(Aim) Write out every one of the entries below again word for word, changing nothing.

(Exercise input)
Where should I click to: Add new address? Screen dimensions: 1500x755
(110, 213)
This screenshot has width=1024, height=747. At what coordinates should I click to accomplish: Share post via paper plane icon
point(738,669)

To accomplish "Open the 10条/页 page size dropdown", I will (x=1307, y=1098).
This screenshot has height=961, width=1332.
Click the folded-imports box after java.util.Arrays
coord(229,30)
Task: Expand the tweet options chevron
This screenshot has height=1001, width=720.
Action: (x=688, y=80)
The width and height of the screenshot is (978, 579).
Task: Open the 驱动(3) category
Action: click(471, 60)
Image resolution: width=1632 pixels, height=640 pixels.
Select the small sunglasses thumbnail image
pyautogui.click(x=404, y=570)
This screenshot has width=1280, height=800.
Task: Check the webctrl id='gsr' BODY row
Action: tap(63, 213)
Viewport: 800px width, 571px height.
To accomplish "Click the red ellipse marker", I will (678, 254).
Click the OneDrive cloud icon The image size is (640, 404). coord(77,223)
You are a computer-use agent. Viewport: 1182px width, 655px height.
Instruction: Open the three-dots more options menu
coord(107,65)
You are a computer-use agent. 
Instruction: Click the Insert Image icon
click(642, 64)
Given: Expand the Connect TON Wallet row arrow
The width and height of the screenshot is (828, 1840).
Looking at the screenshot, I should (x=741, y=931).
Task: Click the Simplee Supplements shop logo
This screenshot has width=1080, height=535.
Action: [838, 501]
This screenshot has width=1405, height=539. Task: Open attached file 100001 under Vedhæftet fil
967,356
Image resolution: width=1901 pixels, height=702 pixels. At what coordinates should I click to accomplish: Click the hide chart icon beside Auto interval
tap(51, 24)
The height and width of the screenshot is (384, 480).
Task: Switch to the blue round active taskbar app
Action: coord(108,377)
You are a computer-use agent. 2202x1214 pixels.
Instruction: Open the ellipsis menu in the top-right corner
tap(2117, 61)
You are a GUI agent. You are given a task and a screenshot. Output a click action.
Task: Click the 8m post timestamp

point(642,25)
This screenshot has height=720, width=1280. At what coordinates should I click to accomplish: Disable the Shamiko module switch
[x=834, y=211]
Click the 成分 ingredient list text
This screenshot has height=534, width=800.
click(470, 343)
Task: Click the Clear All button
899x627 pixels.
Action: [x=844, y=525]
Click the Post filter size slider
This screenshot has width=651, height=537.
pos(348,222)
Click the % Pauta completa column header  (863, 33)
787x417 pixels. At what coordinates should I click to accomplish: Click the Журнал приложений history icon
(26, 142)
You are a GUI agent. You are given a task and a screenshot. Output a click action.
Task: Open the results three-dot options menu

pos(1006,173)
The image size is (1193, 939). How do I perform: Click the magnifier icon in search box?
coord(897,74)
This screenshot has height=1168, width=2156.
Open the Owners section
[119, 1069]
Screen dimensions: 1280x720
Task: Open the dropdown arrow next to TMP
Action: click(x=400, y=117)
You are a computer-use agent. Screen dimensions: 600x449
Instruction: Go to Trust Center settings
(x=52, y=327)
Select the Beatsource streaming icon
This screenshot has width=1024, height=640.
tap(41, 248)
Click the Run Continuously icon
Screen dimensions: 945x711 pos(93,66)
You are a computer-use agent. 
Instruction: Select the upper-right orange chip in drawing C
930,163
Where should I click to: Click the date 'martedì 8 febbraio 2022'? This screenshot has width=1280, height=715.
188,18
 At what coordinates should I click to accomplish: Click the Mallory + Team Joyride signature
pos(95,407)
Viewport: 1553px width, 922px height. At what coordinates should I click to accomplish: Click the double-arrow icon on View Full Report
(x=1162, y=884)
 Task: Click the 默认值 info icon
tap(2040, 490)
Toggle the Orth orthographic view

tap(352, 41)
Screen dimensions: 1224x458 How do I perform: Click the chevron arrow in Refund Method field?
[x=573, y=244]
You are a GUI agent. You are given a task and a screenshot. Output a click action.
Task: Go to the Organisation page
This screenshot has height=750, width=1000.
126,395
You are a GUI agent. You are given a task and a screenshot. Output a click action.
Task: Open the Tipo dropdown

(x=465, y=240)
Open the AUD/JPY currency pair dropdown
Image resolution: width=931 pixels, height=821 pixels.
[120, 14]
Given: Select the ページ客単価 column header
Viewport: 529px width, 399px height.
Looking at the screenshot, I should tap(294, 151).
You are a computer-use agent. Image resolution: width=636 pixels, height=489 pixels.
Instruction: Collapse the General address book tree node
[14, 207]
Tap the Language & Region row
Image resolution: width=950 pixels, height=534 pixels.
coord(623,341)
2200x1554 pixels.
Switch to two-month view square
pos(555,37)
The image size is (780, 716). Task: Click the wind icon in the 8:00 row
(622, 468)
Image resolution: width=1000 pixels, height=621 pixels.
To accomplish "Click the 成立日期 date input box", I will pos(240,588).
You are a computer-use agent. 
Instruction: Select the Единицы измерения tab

(The reply)
Where should I click to: Add new address? Screen dimensions: 1500x755
(110, 213)
This screenshot has width=1024, height=747. At what coordinates should I click to accomplish: Share post via paper plane icon
point(738,669)

To accomplish "Open the 10条/页 page size dropdown", I will (x=1307, y=1098).
This screenshot has height=961, width=1332.
Click the folded-imports box after java.util.Arrays
coord(229,30)
Task: Expand the tweet options chevron
This screenshot has height=1001, width=720.
Action: (x=688, y=80)
The width and height of the screenshot is (978, 579).
Task: Open the 驱动(3) category
Action: click(471, 60)
Image resolution: width=1632 pixels, height=640 pixels.
Select the small sunglasses thumbnail image
pyautogui.click(x=404, y=570)
This screenshot has width=1280, height=800.
Task: Check the webctrl id='gsr' BODY row
Action: tap(63, 213)
Viewport: 800px width, 571px height.
To accomplish "Click the red ellipse marker", I will (678, 254).
Click the OneDrive cloud icon The image size is (640, 404). coord(77,223)
You are a computer-use agent. Viewport: 1182px width, 655px height.
Instruction: Open the three-dots more options menu
coord(107,65)
You are a computer-use agent. 
Instruction: Click the Insert Image icon
click(642, 64)
Given: Expand the Connect TON Wallet row arrow
The width and height of the screenshot is (828, 1840).
Looking at the screenshot, I should (x=741, y=931).
Task: Click the Simplee Supplements shop logo
This screenshot has width=1080, height=535.
Action: [838, 501]
This screenshot has width=1405, height=539. Task: Open attached file 100001 under Vedhæftet fil
967,356
Image resolution: width=1901 pixels, height=702 pixels. At what coordinates should I click to accomplish: Click the hide chart icon beside Auto interval
tap(51, 24)
The height and width of the screenshot is (384, 480).
Task: Switch to the blue round active taskbar app
Action: coord(108,377)
You are a computer-use agent. 2202x1214 pixels.
Instruction: Open the ellipsis menu in the top-right corner
tap(2117, 61)
You are a GUI agent. You are given a task and a screenshot. Output a click action.
Task: Click the 8m post timestamp

point(642,25)
This screenshot has height=720, width=1280. At what coordinates should I click to accomplish: Disable the Shamiko module switch
[x=834, y=211]
Click the 成分 ingredient list text
This screenshot has height=534, width=800.
click(470, 343)
Task: Click the Clear All button
899x627 pixels.
Action: [x=844, y=525]
Click the Post filter size slider
This screenshot has width=651, height=537.
pos(348,222)
Click the % Pauta completa column header  (863, 33)
787x417 pixels. At what coordinates should I click to accomplish: Click the Журнал приложений history icon
(26, 142)
You are a GUI agent. You are given a task and a screenshot. Output a click action.
Task: Open the results three-dot options menu

pos(1006,173)
The image size is (1193, 939). How do I perform: Click the magnifier icon in search box?
coord(897,74)
This screenshot has height=1168, width=2156.
Open the Owners section
[119, 1069]
Screen dimensions: 1280x720
Task: Open the dropdown arrow next to TMP
Action: click(x=400, y=117)
You are a computer-use agent. Screen dimensions: 600x449
Instruction: Go to Trust Center settings
(x=52, y=327)
Select the Beatsource streaming icon
This screenshot has width=1024, height=640.
tap(41, 248)
Click the Run Continuously icon
Screen dimensions: 945x711 pos(93,66)
You are a computer-use agent. 
Instruction: Select the upper-right orange chip in drawing C
930,163
Where should I click to: Click the date 'martedì 8 febbraio 2022'? This screenshot has width=1280, height=715.
188,18
 At what coordinates should I click to accomplish: Click the Mallory + Team Joyride signature
pos(95,407)
Viewport: 1553px width, 922px height. At what coordinates should I click to accomplish: Click the double-arrow icon on View Full Report
(x=1162, y=884)
 Task: Click the 默认值 info icon
tap(2040, 490)
Toggle the Orth orthographic view

tap(352, 41)
Screen dimensions: 1224x458 How do I perform: Click the chevron arrow in Refund Method field?
[x=573, y=244]
You are a GUI agent. You are given a task and a screenshot. Output a click action.
Task: Go to the Organisation page
This screenshot has height=750, width=1000.
126,395
You are a GUI agent. You are given a task and a screenshot. Output a click action.
Task: Open the Tipo dropdown

(x=465, y=240)
Open the AUD/JPY currency pair dropdown
Image resolution: width=931 pixels, height=821 pixels.
[120, 14]
Given: Select the ページ客単価 column header
Viewport: 529px width, 399px height.
Looking at the screenshot, I should tap(294, 151).
You are a computer-use agent. Image resolution: width=636 pixels, height=489 pixels.
Instruction: Collapse the General address book tree node
[14, 207]
Tap the Language & Region row
Image resolution: width=950 pixels, height=534 pixels.
coord(623,341)
2200x1554 pixels.
Switch to two-month view square
pos(555,37)
The image size is (780, 716). Task: Click the wind icon in the 8:00 row
(622, 468)
Image resolution: width=1000 pixels, height=621 pixels.
To accomplish "Click the 成立日期 date input box", I will pos(240,588).
You are a computer-use agent. 
Instruction: Select the Единицы измерения tab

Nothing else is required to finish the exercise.